Which professors influenced you the most?
When I entered Cooper Union, I thought I would graduate as a fine artist. My painting teacher during sophomore year encouraged me to diversify and so I took design classes and a programming class at the engineering school. My love of letterforms came from Don Kunz, who taught Calligraphy. He had a profound impact on me personally as well as professionally throughout my college years. Peter Bradford was my Design instructor during my senior year. He helped me discover my love and appreciation for information design. Peter had our class define our own design problems to solve. I chose to tackle the problem of how people discover and find things on Staten Island. I designed a map, for use at the Ferry terminal, that was more intuitive for the users. It’s great to see something like that exists today at the Staten Island Ferry Terminal.
How did you find your way into design work?

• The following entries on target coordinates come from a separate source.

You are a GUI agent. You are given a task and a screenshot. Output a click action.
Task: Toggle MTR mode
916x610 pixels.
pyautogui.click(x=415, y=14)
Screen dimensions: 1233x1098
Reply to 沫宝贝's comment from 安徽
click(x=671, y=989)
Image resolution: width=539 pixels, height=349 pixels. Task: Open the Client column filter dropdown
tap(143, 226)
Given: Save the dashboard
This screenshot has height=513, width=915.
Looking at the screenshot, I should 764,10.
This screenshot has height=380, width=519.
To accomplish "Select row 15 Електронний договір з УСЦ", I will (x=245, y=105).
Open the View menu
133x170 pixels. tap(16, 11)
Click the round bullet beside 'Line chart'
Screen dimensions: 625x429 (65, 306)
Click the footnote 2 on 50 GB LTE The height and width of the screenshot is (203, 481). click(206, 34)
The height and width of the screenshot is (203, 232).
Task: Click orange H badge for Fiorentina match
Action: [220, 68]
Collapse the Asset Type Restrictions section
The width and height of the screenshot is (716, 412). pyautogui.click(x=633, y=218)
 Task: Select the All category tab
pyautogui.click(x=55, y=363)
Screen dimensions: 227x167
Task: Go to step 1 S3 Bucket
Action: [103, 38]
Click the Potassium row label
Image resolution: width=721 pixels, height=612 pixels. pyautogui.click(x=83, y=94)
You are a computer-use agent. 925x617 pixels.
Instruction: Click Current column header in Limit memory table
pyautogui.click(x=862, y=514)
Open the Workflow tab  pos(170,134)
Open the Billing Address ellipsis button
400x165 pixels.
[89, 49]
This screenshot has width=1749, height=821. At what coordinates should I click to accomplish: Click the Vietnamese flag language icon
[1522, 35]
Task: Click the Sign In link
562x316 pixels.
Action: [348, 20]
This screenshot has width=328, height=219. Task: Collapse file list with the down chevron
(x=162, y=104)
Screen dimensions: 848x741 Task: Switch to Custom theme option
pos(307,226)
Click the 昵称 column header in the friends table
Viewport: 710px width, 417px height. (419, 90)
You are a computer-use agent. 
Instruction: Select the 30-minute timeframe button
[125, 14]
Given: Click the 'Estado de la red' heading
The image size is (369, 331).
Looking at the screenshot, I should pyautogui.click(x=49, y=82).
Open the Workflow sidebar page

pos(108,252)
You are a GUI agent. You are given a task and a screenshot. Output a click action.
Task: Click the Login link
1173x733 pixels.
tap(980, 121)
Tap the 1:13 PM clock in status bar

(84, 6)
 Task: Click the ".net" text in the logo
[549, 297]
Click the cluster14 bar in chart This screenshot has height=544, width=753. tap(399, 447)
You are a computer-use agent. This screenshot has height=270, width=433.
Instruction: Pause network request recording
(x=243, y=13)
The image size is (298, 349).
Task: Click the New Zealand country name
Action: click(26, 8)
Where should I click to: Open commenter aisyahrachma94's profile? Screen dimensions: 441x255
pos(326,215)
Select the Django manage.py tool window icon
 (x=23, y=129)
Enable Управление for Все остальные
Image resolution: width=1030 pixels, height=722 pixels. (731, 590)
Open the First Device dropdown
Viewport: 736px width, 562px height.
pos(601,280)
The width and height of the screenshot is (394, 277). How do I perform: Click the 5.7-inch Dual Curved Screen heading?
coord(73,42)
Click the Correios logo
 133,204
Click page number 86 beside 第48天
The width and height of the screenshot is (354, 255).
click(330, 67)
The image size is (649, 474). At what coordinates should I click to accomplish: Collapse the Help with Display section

During my senior year of college, Peter Bradford asked Richard Saul Wurman to speak to our class. Richard came into the class and essentially “yelled” at us (at least that is how I remember it). He said something to the effect of “Stop designing for other designers — design is about helping real people make sense of the world.” That lecture fundamentally changed the way I looked at graphic design and I landed a job working for Richard right out of college designing guidebooks and information systems at Access Press.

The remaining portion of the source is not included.